- Born: Ireland
- Occupation: Software engineer
- Known for: Apache SpamAssassin
- Website: https://jmason.org

= Justin Mason =

Irish open-source software developer

Justin Mason is an Irish software developer who is known for his work on Apache SpamAssassin and other open-source software.

==Career==

Mason began a degree in mathematics in 1989 in Trinity College Dublin. In 1991 he became the first employee at IONA Technologies. As part of his work at IONA, Mason established the LPRng mailing list and collaborated on the development of LPRng for a period.

In 1993, Mason set up a web server in IONA, the first web server outside academia in Ireland. Initially, the site just included pages for his own use, but with Colin Newman they put together web pages for the company and its object request broker.

In 1999, Mason moved to Netnote International, an Irish company developing a low-cost device for internet access.

Mason had been maintaining a number of patches against an anti-spam program named filter.plx by Mark Jeftovic. This led to Mason creating SpamAssassin, taking inspiration from Jeftovic's code, and uploading the result to SourceForge in April 2001. Mason moved to work at DeerSoft, a company founded by Craig Hughes to provide a Windows version of SpamAssassin.
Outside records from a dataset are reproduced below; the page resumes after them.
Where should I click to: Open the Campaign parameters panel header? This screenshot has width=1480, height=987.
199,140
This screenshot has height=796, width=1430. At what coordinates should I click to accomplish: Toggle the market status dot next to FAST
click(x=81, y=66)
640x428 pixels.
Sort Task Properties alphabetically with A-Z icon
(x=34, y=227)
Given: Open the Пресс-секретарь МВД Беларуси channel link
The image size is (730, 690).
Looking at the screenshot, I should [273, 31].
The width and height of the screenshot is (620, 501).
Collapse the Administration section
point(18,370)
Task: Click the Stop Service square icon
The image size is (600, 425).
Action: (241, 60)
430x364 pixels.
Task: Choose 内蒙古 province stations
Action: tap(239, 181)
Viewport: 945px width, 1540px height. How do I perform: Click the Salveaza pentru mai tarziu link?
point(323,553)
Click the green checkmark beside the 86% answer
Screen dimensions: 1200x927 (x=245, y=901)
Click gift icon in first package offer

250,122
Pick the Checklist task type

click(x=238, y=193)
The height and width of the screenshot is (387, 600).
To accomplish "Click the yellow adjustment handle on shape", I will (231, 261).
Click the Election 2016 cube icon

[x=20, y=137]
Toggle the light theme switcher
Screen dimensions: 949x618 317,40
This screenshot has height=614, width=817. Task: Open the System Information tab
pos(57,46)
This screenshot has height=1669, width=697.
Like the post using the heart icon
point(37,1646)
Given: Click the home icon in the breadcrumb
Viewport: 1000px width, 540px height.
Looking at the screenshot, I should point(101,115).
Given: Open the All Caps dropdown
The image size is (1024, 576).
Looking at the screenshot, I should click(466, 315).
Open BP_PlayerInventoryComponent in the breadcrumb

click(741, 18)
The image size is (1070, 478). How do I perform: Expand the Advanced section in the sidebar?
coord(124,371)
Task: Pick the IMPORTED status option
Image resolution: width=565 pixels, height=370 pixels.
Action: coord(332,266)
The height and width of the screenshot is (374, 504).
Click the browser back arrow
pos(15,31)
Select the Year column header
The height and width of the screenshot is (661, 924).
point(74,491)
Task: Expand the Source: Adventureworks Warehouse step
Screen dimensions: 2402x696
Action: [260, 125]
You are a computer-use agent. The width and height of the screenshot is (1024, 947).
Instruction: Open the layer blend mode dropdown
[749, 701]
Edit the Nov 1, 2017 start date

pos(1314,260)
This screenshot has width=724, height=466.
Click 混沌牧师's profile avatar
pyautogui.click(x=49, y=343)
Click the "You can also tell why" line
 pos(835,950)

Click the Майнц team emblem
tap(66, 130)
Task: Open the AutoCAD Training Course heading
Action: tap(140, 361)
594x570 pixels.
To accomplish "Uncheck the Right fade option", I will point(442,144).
In 2002 DeerSoft was acquired by NAI and became part of McAfee's enterprise anti-spam team.

In 2004, the SpamAssassin project became an Apache Software Foundation project, with Mason becoming one of the Project Management Committee members and acting as vice president for the SpamAssassin PMC between 2006 and 2008.

Mason served as a technical advisory board member for MailChannels.

Mason continued to contribute to the Apache Software Foundation and SpamAssassin for a number of years. More recently, Mason has worked at companies including Amazon and Swrve developing cloud deployment, logging and monitoring tools, including RateLimitedLogger, SLF4J-compatible rate-limited logging API for Java.

==Other activities==

Mason acted as a technical officer to the original IrelandOffline committee.

In addition to SpamAssassin, Mason has developed several open source projects, including a number of CPAN packages and gif320, an image viewer for VT320 terminals.